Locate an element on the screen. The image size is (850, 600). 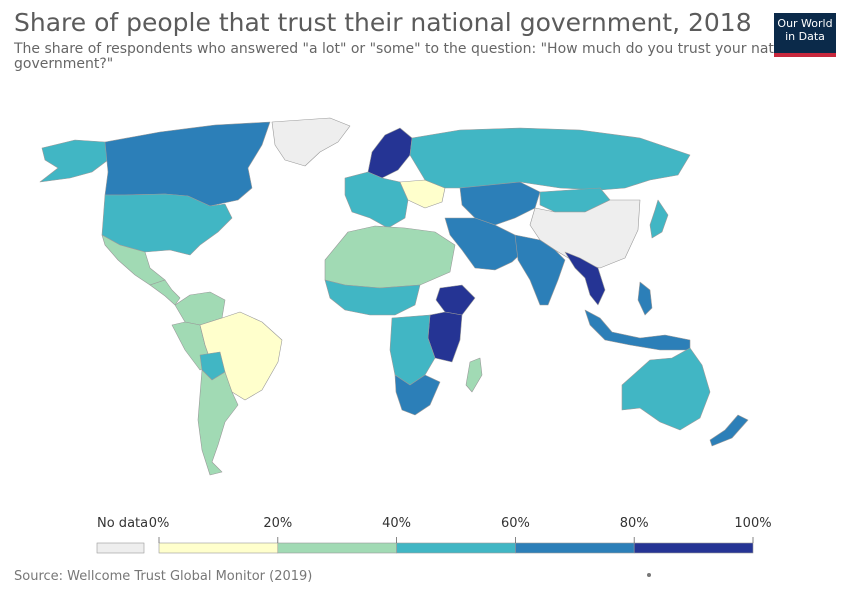
map-legend: No data 0% 20% 40% 60% 80% 100% is located at coordinates (434, 535).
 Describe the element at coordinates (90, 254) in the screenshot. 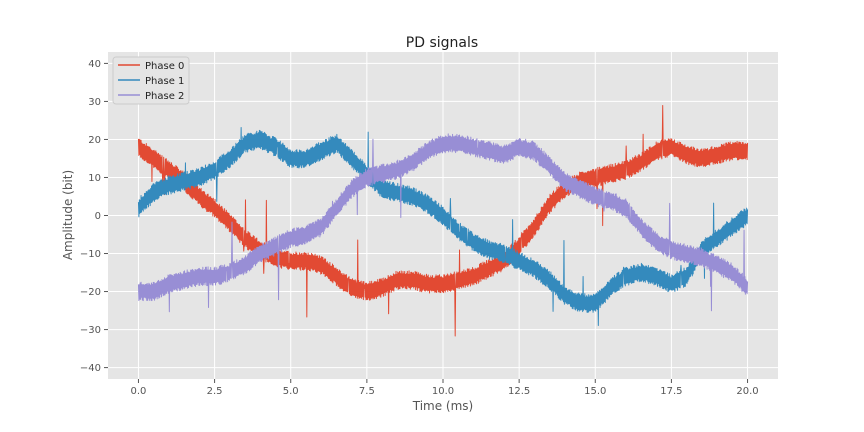

I see `y-tick-label: −10` at that location.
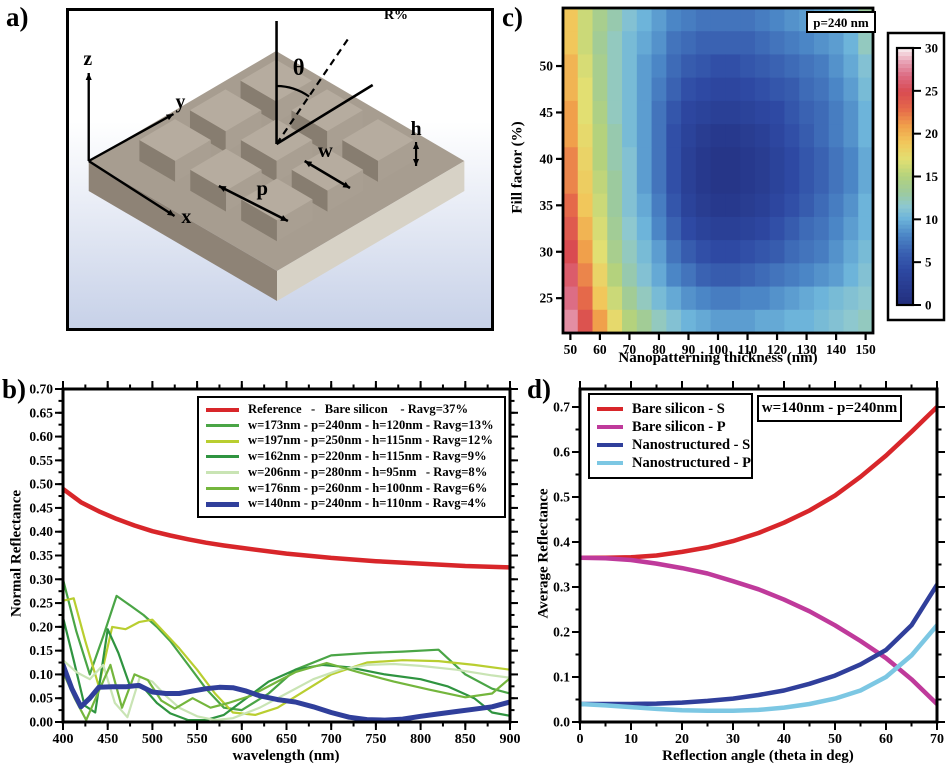  What do you see at coordinates (352, 489) in the screenshot?
I see `legend-item: w=176nm - p=260nm - h=100nm - Ravg=6%` at bounding box center [352, 489].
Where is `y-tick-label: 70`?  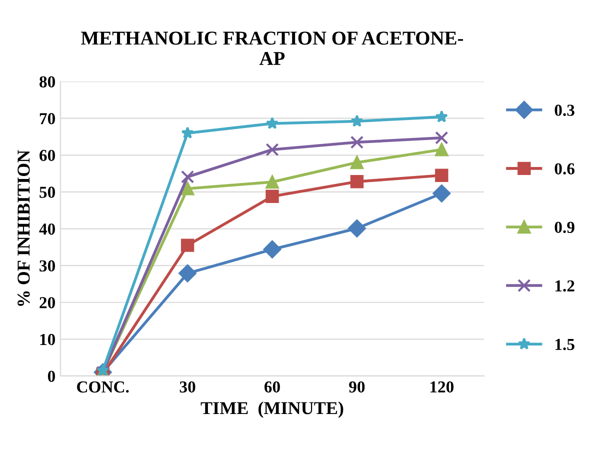
y-tick-label: 70 is located at coordinates (48, 118).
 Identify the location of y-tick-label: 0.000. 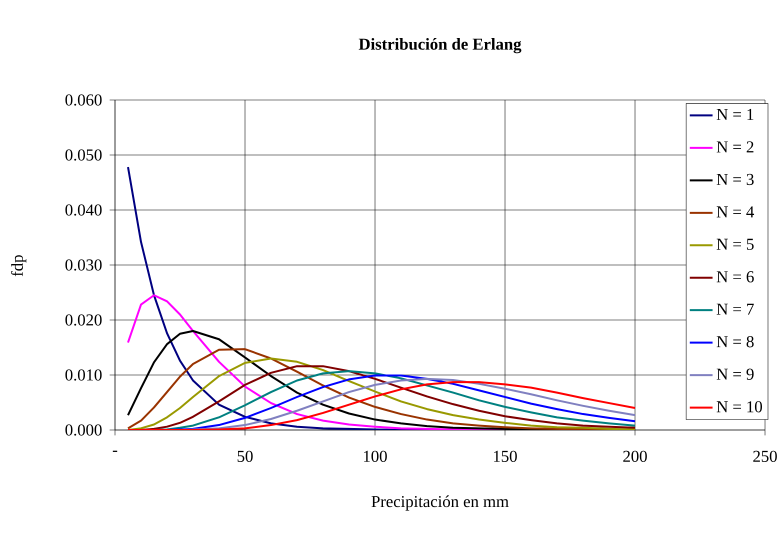
(84, 430).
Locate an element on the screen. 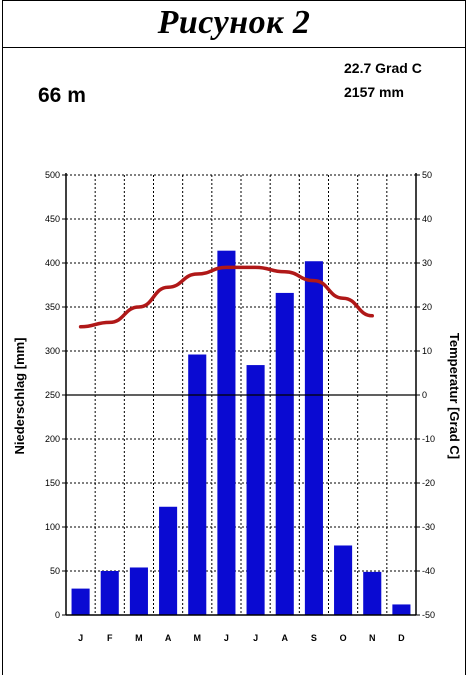 The height and width of the screenshot is (679, 468). y-tick-label-left: 300 is located at coordinates (52, 351).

==*==

Assignment
Recast the records as a numbered list, starting from the beginning and going on through the line containing "map-legend: No data". Skip blank lines and leave out the pictures.

Task output
1. Locate an element on the screen. The image size is (850, 600). 
2. map-legend: No data 0% 20% 40% 60% 80% 100% is located at coordinates (434, 535).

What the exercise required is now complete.